The entire point of this thread is calling into question whether one gender should enjoy all the rights of their gender AND the right to pursue all the rights of the opposite gender.  That, friends, is called having your cake and eating it too. 

There are thousands of examples of women choosing to being treated as a lady one day and then, when it suits them, turning right around and demanding to be treated the same as a man.  

Men do not have that option.  There are many tasks which fall to men. Our wives and girl friends demand it. Period !


----------



## hearlady (Jan 6, 2018)

Traveler said:


> The entire point of this thread is calling into question whether one gender should enjoy all the rights of their gender AND the right to pursue all the rights of the opposite gender.  That, friends, is called having your cake and eating it too.
> 
> There are thousands of examples of women choosing to being treated as a lady one day and then, when it suits them, turning right around and demanding to be treated the same as a man.
> 
> Men do not have that option.  There are many tasks which fall to men. Our wives and girl friends demand it. Period !
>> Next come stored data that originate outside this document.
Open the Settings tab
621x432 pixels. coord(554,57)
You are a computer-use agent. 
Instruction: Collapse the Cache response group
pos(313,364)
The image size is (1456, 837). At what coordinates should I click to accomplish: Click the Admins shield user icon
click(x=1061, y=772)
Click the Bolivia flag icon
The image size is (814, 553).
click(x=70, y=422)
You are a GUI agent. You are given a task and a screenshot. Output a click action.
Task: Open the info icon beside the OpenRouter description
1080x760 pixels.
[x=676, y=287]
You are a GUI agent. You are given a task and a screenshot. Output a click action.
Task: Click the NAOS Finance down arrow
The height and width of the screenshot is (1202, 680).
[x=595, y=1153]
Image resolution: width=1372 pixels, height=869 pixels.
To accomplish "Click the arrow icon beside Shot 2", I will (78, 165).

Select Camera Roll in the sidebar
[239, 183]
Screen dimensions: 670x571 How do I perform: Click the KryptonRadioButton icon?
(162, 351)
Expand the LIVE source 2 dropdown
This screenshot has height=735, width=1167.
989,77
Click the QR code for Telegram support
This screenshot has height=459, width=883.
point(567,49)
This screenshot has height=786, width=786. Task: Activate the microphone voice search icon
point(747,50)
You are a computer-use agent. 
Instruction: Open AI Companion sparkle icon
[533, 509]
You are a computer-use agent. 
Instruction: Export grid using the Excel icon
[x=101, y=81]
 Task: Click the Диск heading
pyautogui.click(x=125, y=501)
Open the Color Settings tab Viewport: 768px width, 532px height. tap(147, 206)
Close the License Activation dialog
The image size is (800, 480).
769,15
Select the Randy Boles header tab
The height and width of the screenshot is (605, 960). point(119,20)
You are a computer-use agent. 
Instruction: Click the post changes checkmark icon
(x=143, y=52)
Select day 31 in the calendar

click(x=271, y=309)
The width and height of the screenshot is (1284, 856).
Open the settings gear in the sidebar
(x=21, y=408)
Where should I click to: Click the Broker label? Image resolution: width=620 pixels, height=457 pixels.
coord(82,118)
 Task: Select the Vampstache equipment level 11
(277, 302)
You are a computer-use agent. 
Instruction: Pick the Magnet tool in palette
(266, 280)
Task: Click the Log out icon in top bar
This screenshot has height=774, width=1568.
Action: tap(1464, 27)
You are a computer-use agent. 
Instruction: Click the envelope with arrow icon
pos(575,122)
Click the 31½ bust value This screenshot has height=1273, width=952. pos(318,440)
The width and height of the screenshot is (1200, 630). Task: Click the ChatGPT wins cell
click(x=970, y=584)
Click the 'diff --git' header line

Yes, and you can pursue any rights of the opposite gender.
BTW, exactly what rights would you like? If it's physically possible you should have them. I have no problem with that.
Maybe you need different wives and girlfriends.


----------



## Dragonlady (Jan 6, 2018)

Traveler, many of the points in your original post have a degree of validity, but you ignore the role men themselves have played in perpetuating the "inequality" to men. There are many men who actively resist any social change. They want to maintain the status quo of the mid 1900's. Changing gender "roles" is a work-progress that will go on probably for many years and the current population will have a mix of ideas on the subject.
As for the whole military issue. Most military personnel have traditionally been dead set against allowing women into the military at all. Little by little women are changing that. As for the draft, that's almost laughable. There are just as many men , as well as women that would be strongly against it. Probable more. The ****** assault issue is a serious problem that will have to be dealt with before many parents will be positive about having their daughters drafted . Not many parents are going to be too enthusiastic about their daughters being put into an environment where ****** assault is practically a given. Many men already in the military say they feel they are more at risk with a female - especially in the more "Macho" branches. 
As for women, there are many women who are quite self sufficient. I changed tires - as well as spark plugs, etc. I did plumbing, woodworking (built and designed my own coffee and end tables, that I am still using). Currently I can afford to pay someone else to do various house repairs and at my age simply don't want to do it any more - but could still do if I had too. I own a firearm and know how to use it (but don't anymore - just killed targets anyway) For safety, I have a big dog. In that area, men are just as guilty for raising their daughters to be "weak and helpless"  and all that goes with it - not all of course, but many. The whole cultural system is in a state of flux.
Child custody is also in a state of flux and even the legal system is not all on the same page. Way too many parents are too wrapped up in pursuing vengeance on each other to have their children's best interests at heart. When I divorced my Ex, I refused child support. Being in any way depended on your Ex gives him a means of controlling and manipulating you. As an RN I made an adequate income and had no need of more. Every young girl should be encouraged to get whatever training she needs and/or wants - so she can be self supporting instead of being encouraged to depend on marriage as a means of earning a living


----------



## Traveler (Jan 6, 2018)

hearlady said:


> Yes, and you can pursue any rights of the opposite gender.
> BTW, exactly what rights would you like? If it's physically possible you should have them. I have no problem with that.
> Maybe you need different wives and girlfriends.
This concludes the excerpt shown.